Physical characteristics
- Source: south slope of Groundhog Mountain
- • location: about 3 miles south-southwest of Groundhog Mountain
- • coordinates: 36°37′45″N 080°32′02″W﻿ / ﻿36.62917°N 80.53389°W
- • elevation: 1,840 ft (560 m)
- Mouth: Ararat River
- • location: about 1 mile northwest of Ararat, Virginia
- • coordinates: 36°36′17″N 080°32′02″W﻿ / ﻿36.60472°N 80.53389°W
- • elevation: 1,258 ft (383 m)
- Length: 1.70 mi (2.74 km)
- Basin size: 0.58 square miles (1.5 km^{2})
- • location: Ararat River
- • average: 1.13 cu ft/s (0.032 m^{3}/s) at mouth with Ararat River

Basin features
- Progression: Ararat River → Yadkin River → Pee Dee River → Winyah Bay → Atlantic Ocean
- River system: Yadkin River
- • left: unnamed tributaries
- • right: unnamed tributaries
- Bridges: Doe Run Road

= Grogen Branch =

Stream in Virginia, USA

Grogen Branch is a 1.70 mi long 1st order tributary to the Ararat River in Patrick County, Virginia.
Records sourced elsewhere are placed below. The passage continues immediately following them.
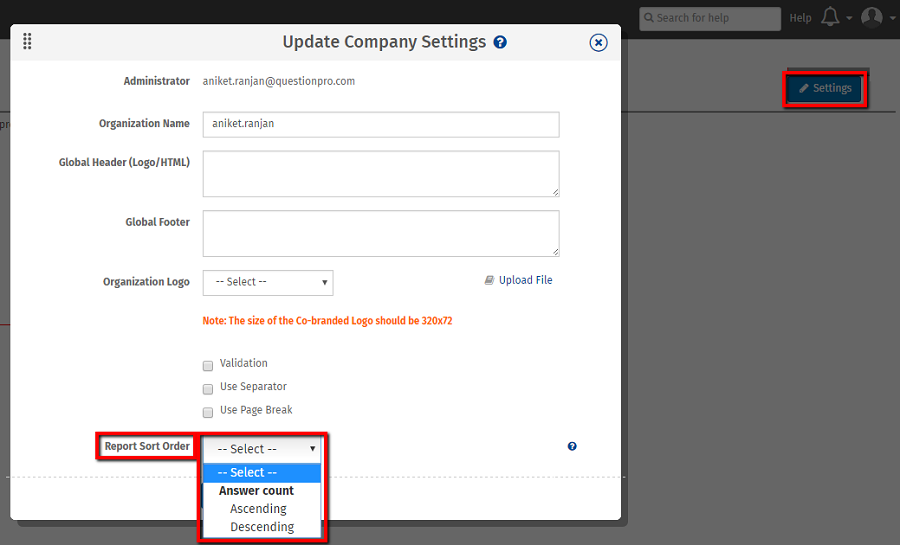This screenshot has width=900, height=545.
Task: Click into the Organization Name field
Action: pos(380,124)
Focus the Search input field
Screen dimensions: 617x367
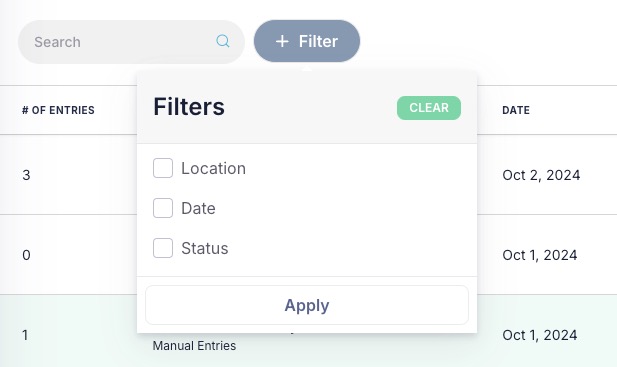[x=131, y=42]
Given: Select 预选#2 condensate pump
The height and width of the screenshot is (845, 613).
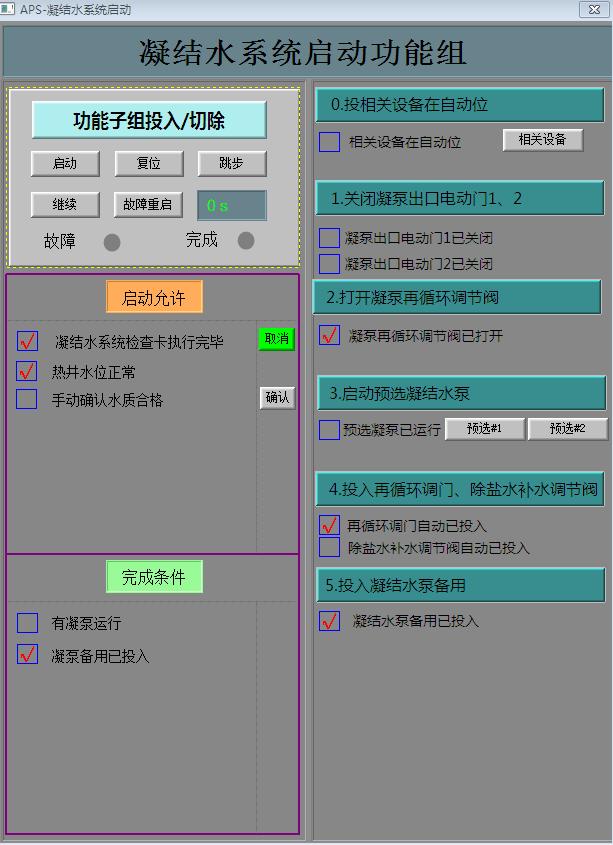Looking at the screenshot, I should tap(567, 429).
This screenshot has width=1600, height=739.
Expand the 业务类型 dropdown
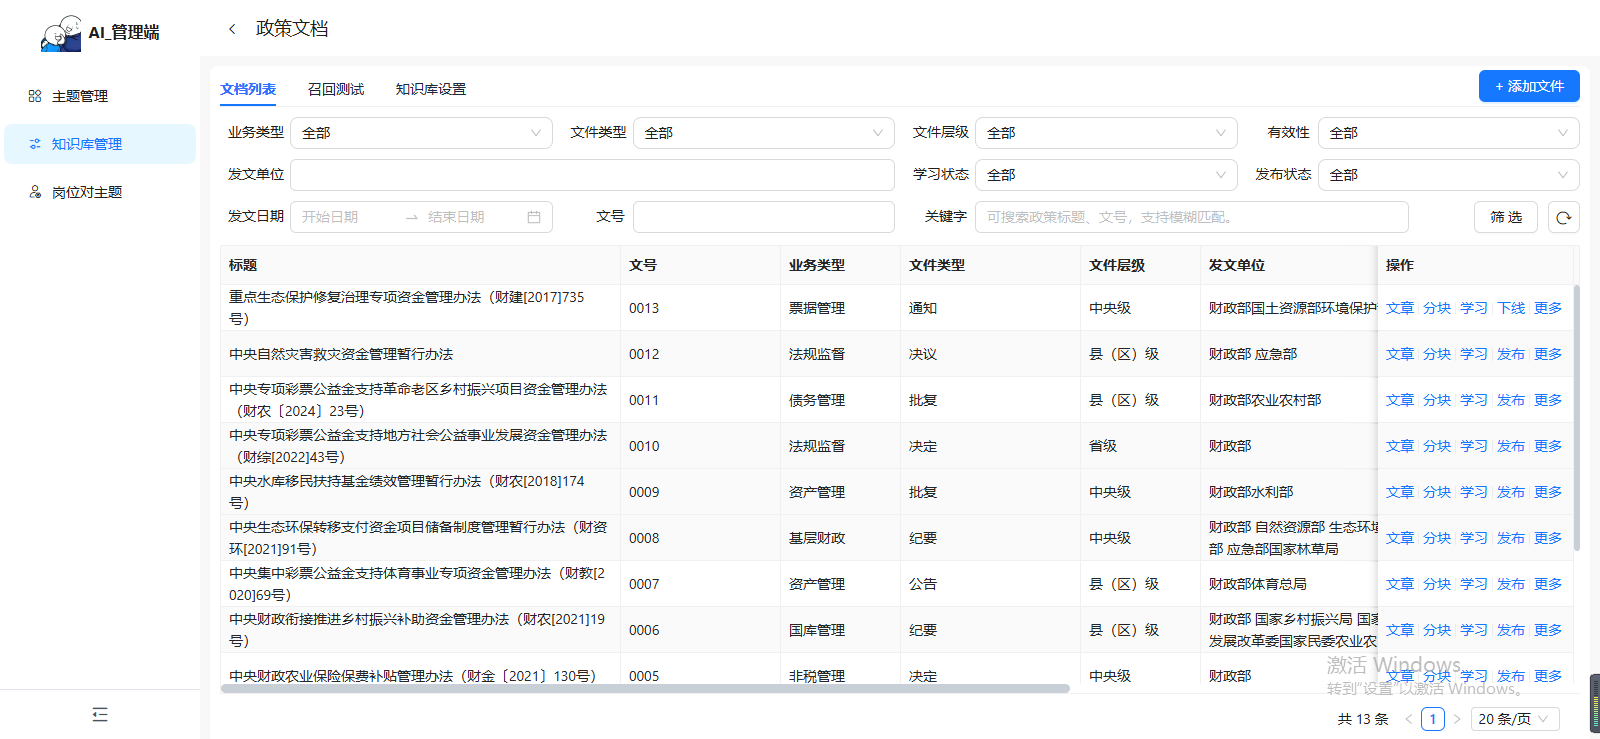click(421, 133)
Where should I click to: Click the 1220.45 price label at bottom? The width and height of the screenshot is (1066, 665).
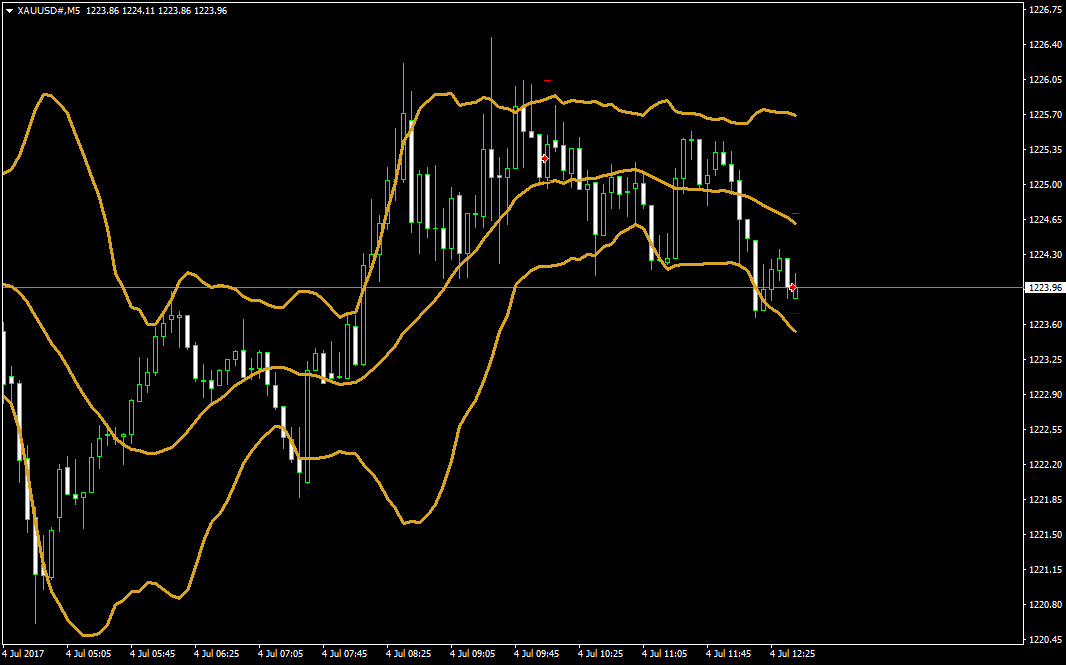(x=1045, y=640)
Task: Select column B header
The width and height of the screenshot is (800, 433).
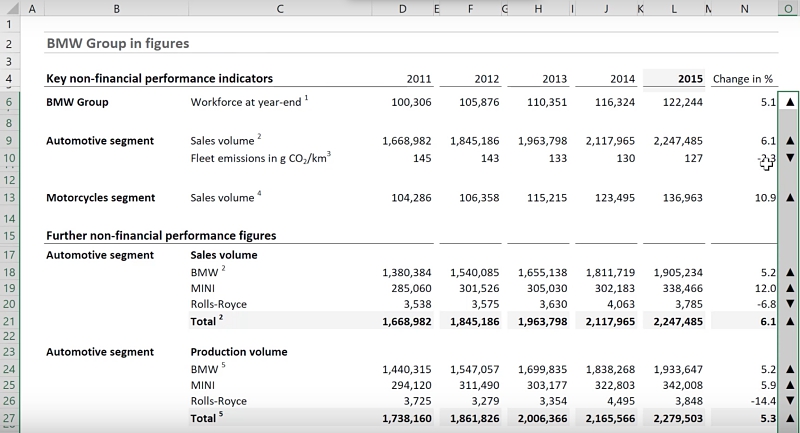Action: pyautogui.click(x=117, y=9)
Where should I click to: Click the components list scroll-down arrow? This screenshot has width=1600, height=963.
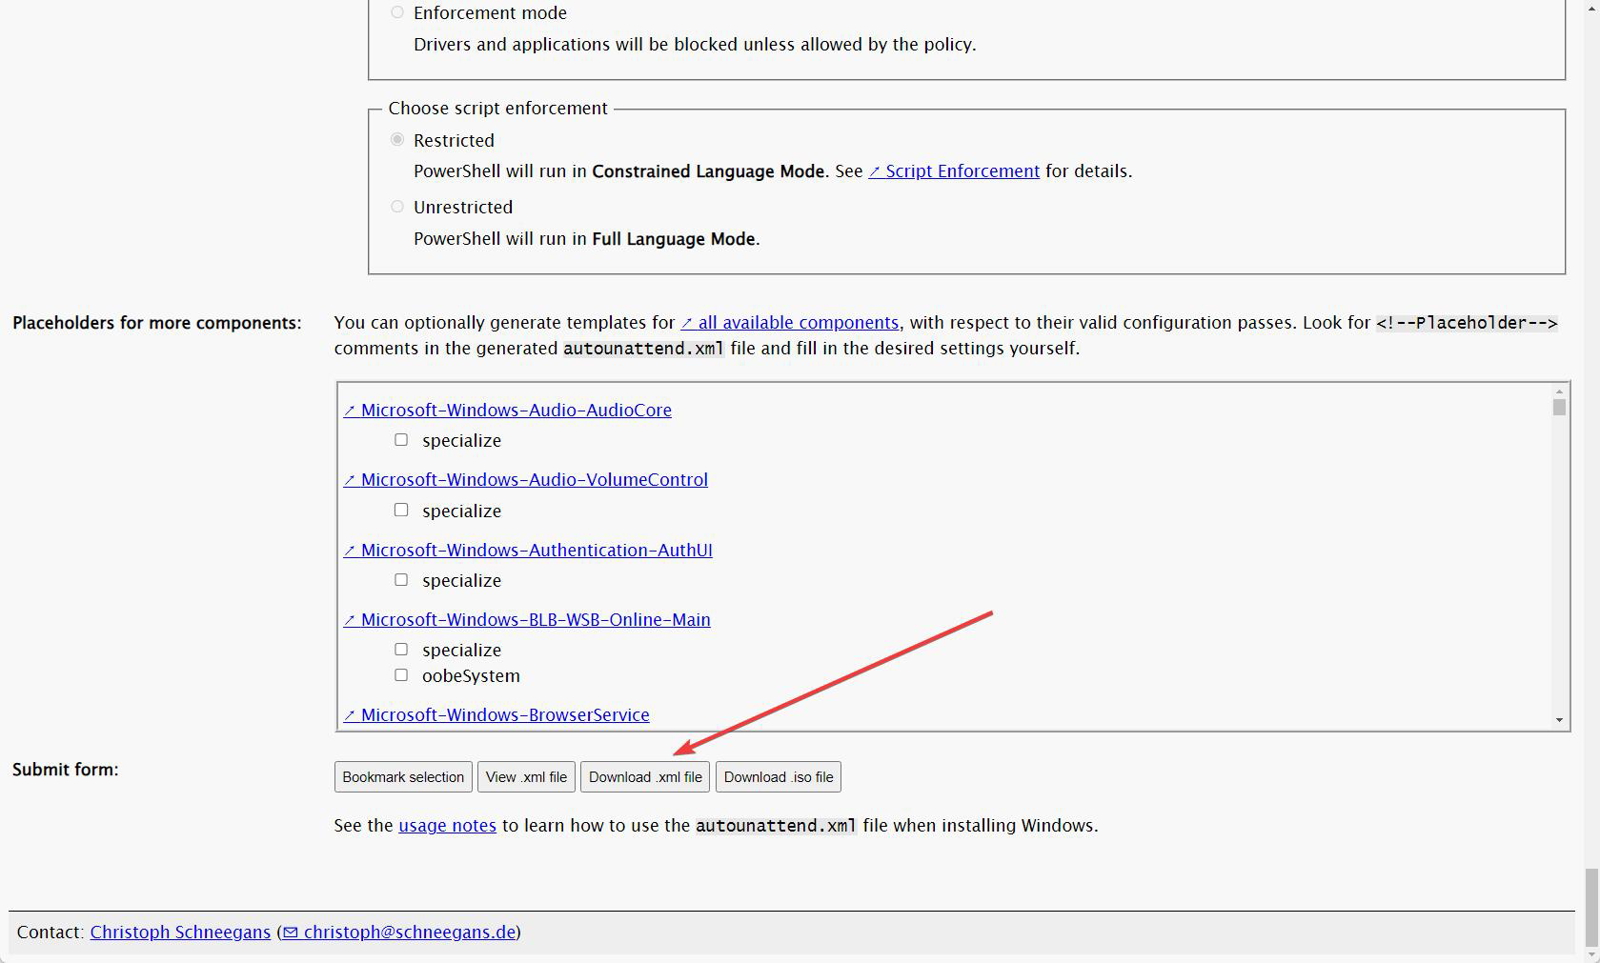tap(1559, 720)
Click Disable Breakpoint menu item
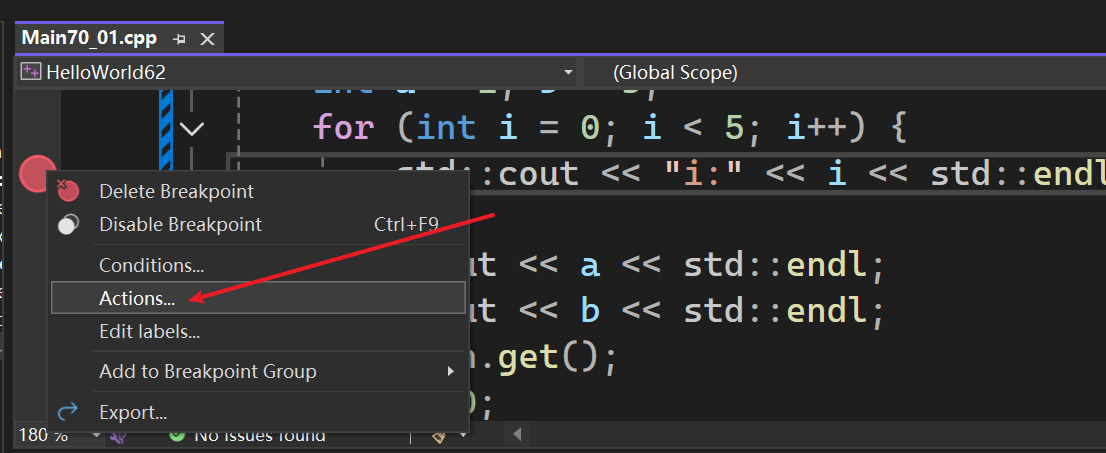This screenshot has height=453, width=1106. click(x=180, y=225)
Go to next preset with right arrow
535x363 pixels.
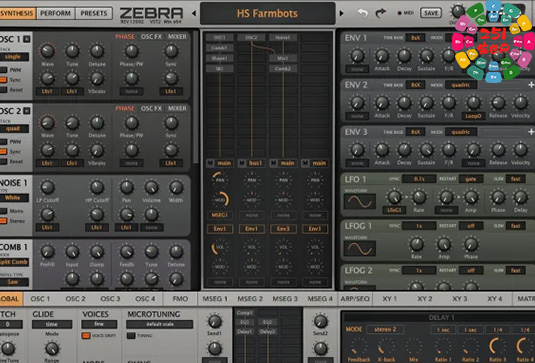(341, 14)
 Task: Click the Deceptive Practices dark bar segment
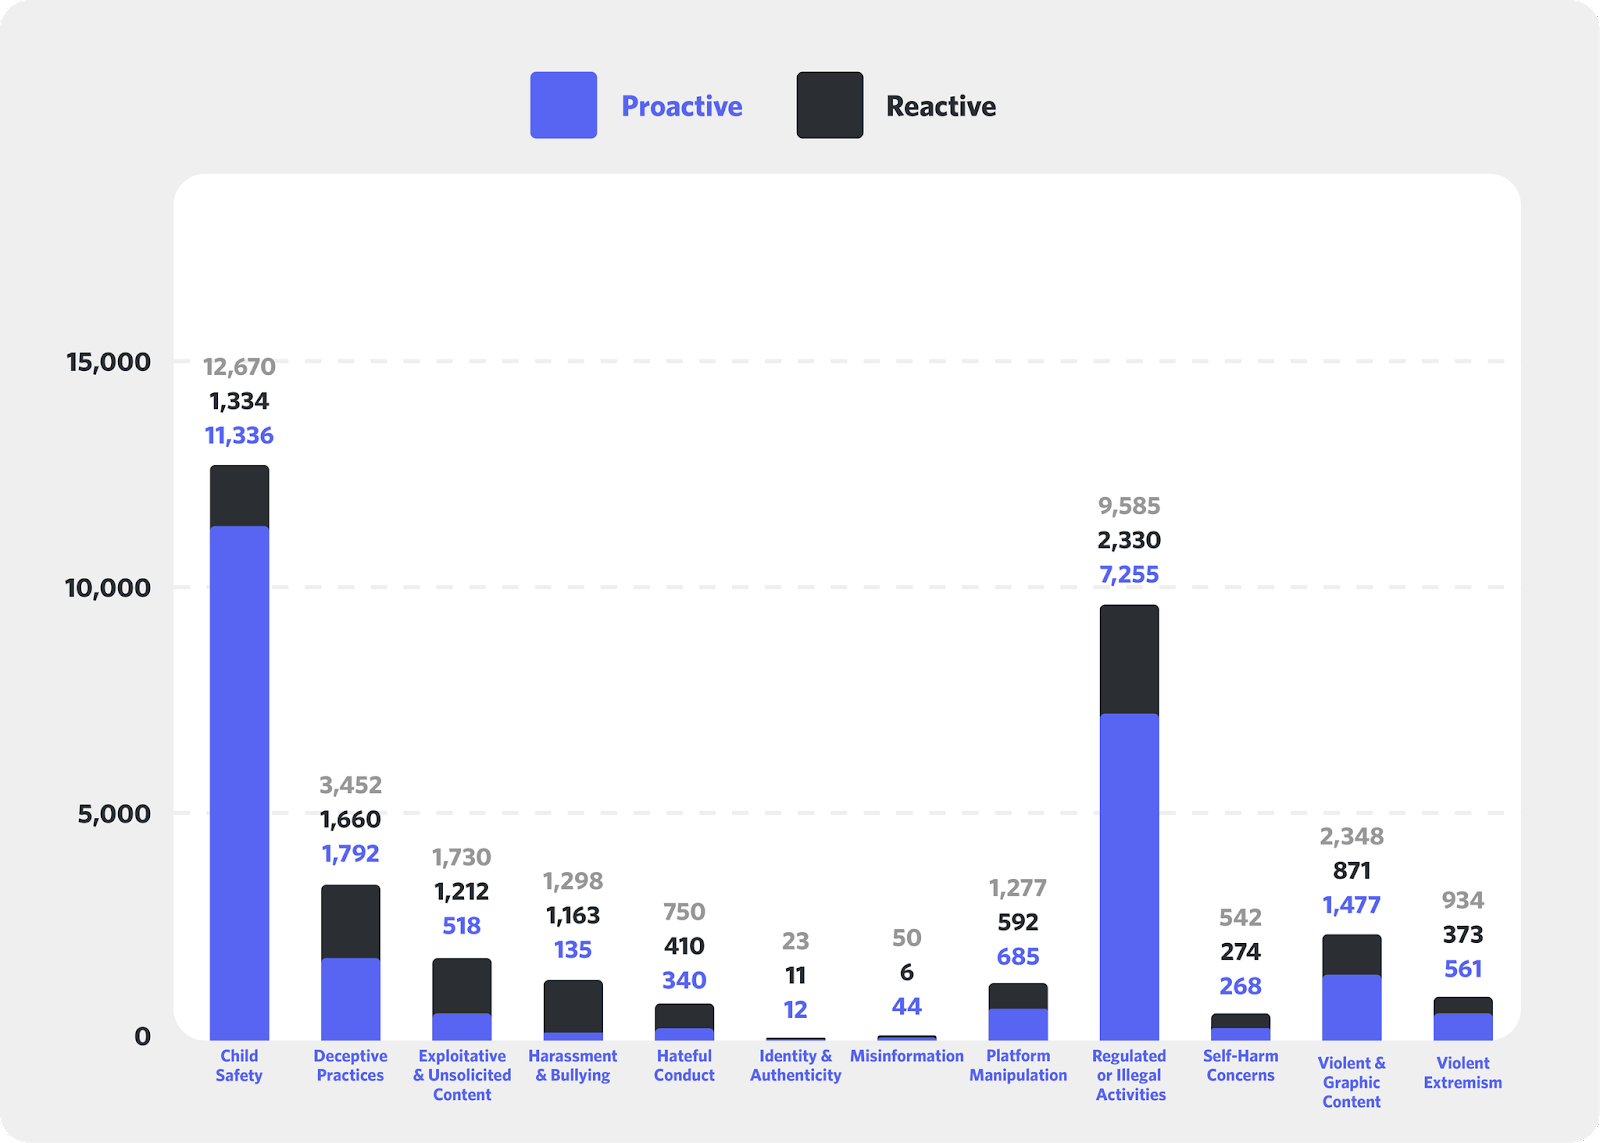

This is the only stream of this name in the United States.

==Course==
Grogen Branch rises on the south slope of Groundhog Mountain in Patrick County about 3 miles south-southwest of the peak of Groundhog Mountain. Grogen Branch then flows south to join the Ararat River about 1 mile northwest of Ararat, Virginia.

==Watershed==
Grogen Branch drains 0.58 sqmi of area, receives about 51.3 in/year of precipitation, has a wetness index of 308.29, and is about 71% forested.